The day before the deadly Camp Fire erupted in California, a power utility company emailed a property owner asking for permission to access the woman’s property to address sparking power lines, according to the Associated Press.

Betsy Ann Cowley, who lives in Pulga, Calif. Near where the fire started, said that she got an email from Pacific Gas & Electric while on vacation Wednesday in which the power company told her “they were having problems with sparks,” she told the AP.

Cowley said the power company visited her property but she said she wasn’t there and was not aware of their findings, the AP reported.

PG&E is already potentially liable for earlier California fires, The San Francisco Chronicle reports, and canceled plans to shut off power as a precaution on the same day that the blaze started.
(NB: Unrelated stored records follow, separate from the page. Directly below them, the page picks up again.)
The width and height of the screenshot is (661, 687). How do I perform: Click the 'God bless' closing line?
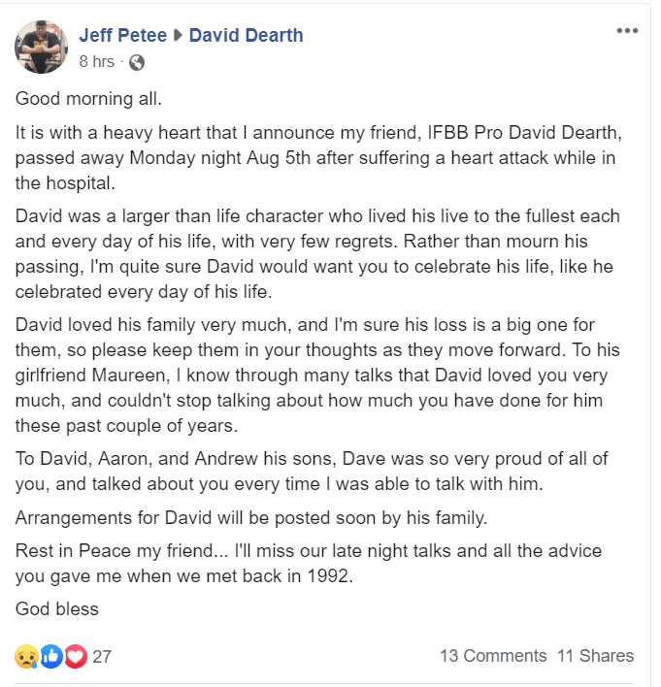(57, 609)
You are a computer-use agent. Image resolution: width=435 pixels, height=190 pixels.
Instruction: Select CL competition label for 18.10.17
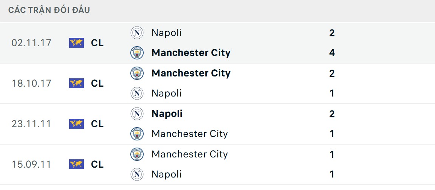97,83
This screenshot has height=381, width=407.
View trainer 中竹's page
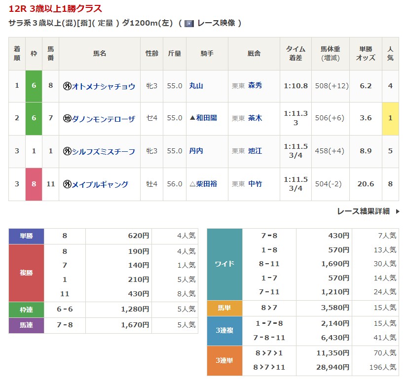coord(255,184)
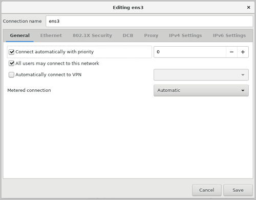Increase priority with the plus button
256x200 pixels.
pos(243,52)
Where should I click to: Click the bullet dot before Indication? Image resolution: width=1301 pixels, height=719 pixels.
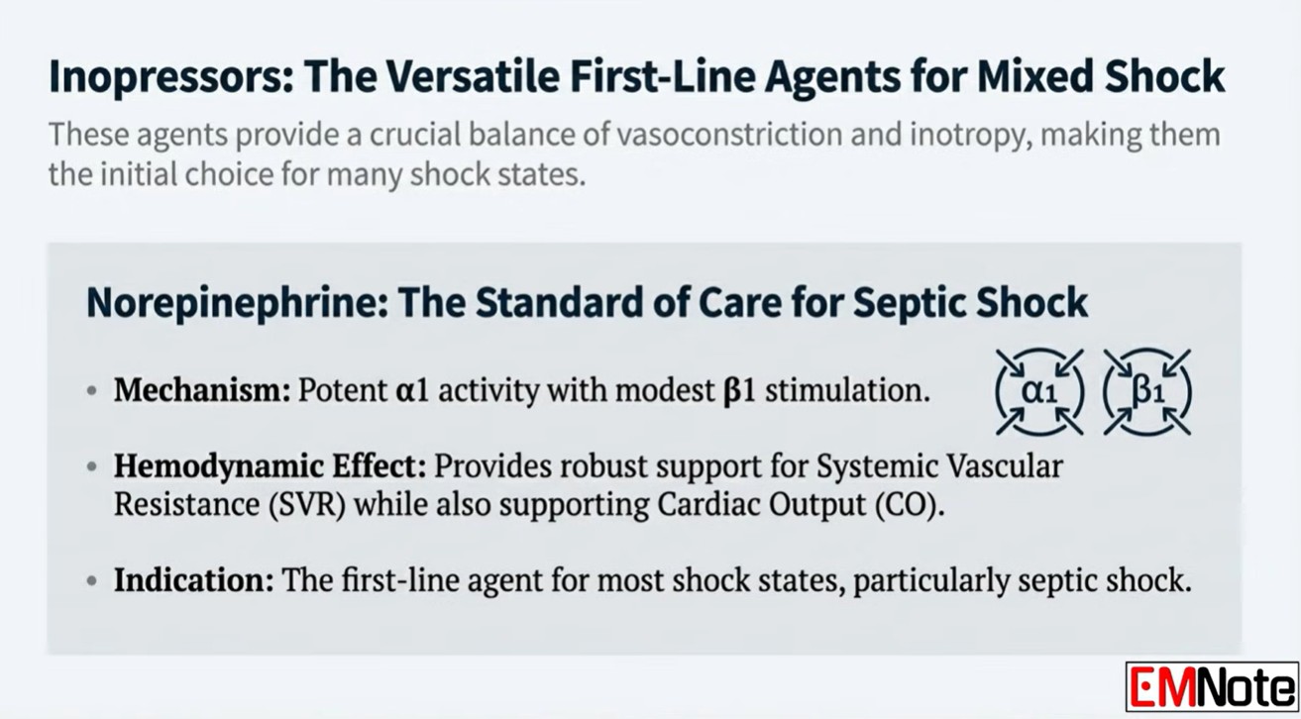point(91,580)
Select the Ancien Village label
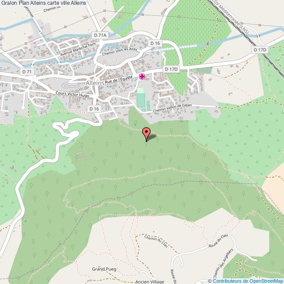Image resolution: width=284 pixels, height=284 pixels. pos(149,281)
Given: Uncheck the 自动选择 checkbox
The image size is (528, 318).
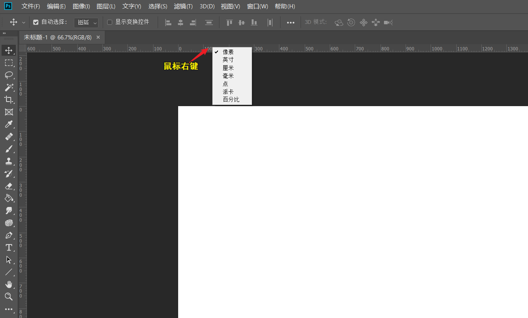Looking at the screenshot, I should coord(36,22).
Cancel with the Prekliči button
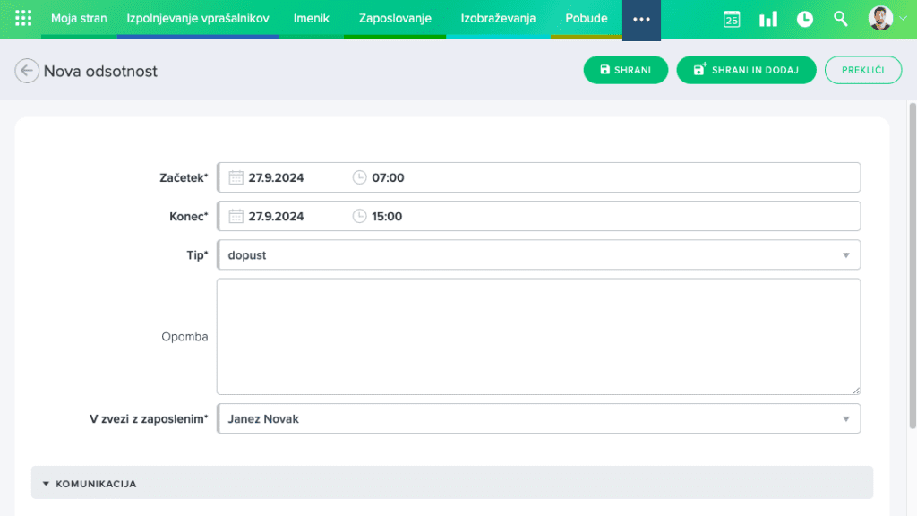This screenshot has height=516, width=917. pyautogui.click(x=862, y=70)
The Camp Fire, burning in Butte County near Chico, started on Thursday and has grown to 125,000 acres, killing 42 and destroying more than 6,000 structures. Already the deadliest fire in the state’s history, the death toll is expected to rise, as more than 200 people remain missing.
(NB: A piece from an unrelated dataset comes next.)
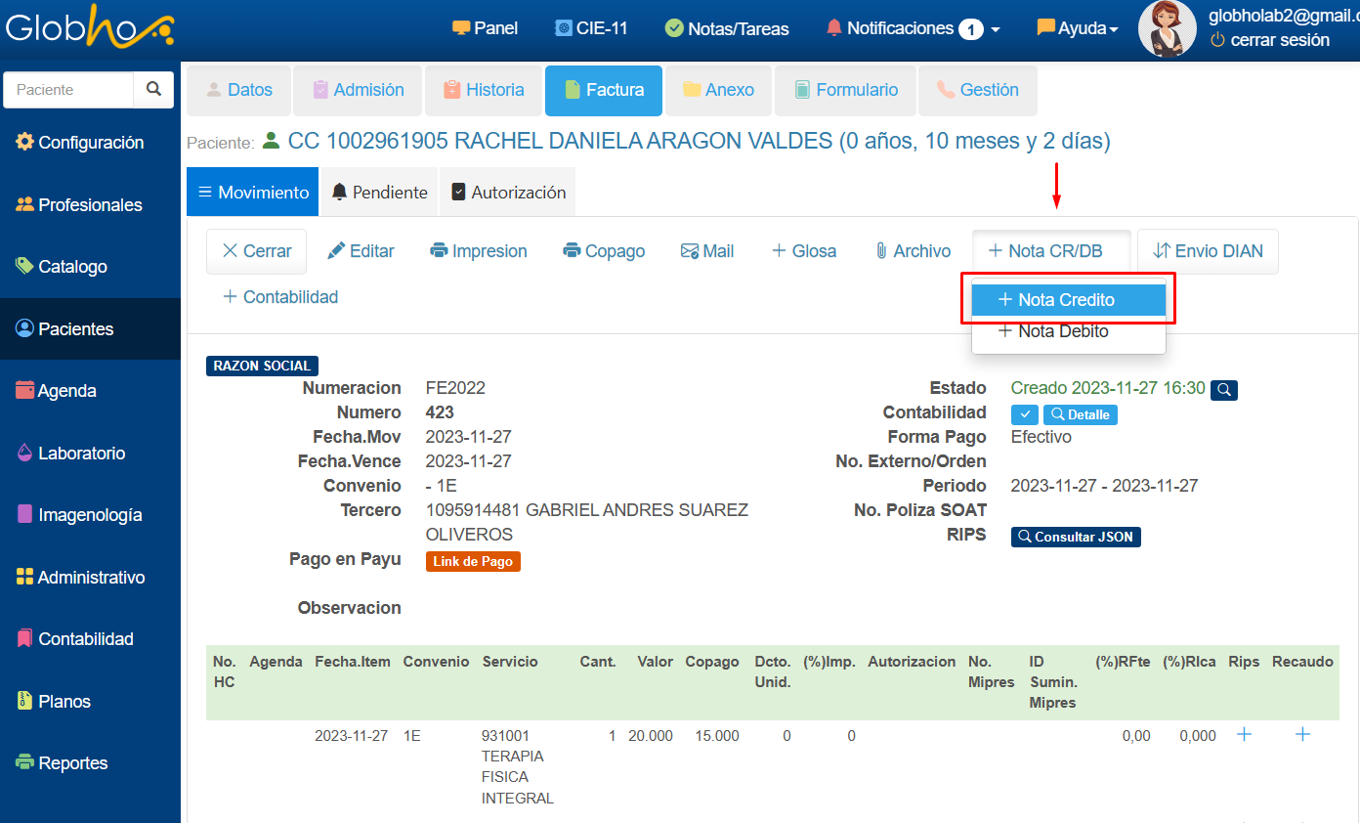Open the user profile avatar
Image resolution: width=1360 pixels, height=823 pixels.
point(1167,28)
While the cause of the fire remains under investigation, fire investigators declared a portion of Cowley’s property a crime scene, the news source reported.

PG&E’s stock fell 16% on Friday and another 17% on Monday, the worst decline the company has seen in 16 years.
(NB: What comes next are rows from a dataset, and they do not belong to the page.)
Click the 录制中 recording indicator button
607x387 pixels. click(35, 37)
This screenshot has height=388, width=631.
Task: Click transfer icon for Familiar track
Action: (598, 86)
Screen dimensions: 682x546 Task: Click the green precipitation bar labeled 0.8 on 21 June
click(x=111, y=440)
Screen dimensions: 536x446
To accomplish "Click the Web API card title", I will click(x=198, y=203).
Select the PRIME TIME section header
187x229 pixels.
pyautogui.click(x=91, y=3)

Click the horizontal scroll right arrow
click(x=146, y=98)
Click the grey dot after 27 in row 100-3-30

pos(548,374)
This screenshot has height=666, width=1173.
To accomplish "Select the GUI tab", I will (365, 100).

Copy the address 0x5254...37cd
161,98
The Camp Fire is one of three fires incinerating California. The other two, the Woolsey Fire and the Hill Fire, are burning in the southern part of the state.

In addition to claiming the most lives, the fires also may be the costliest, with an expected price tag of $19 billion. The incidents also add to ongoing fire insurance woes. Insurers lost $16 billion in 2017, a fourfold increase from 2016, and are refusing to renew policies for people in danger areas, Scientific American reports.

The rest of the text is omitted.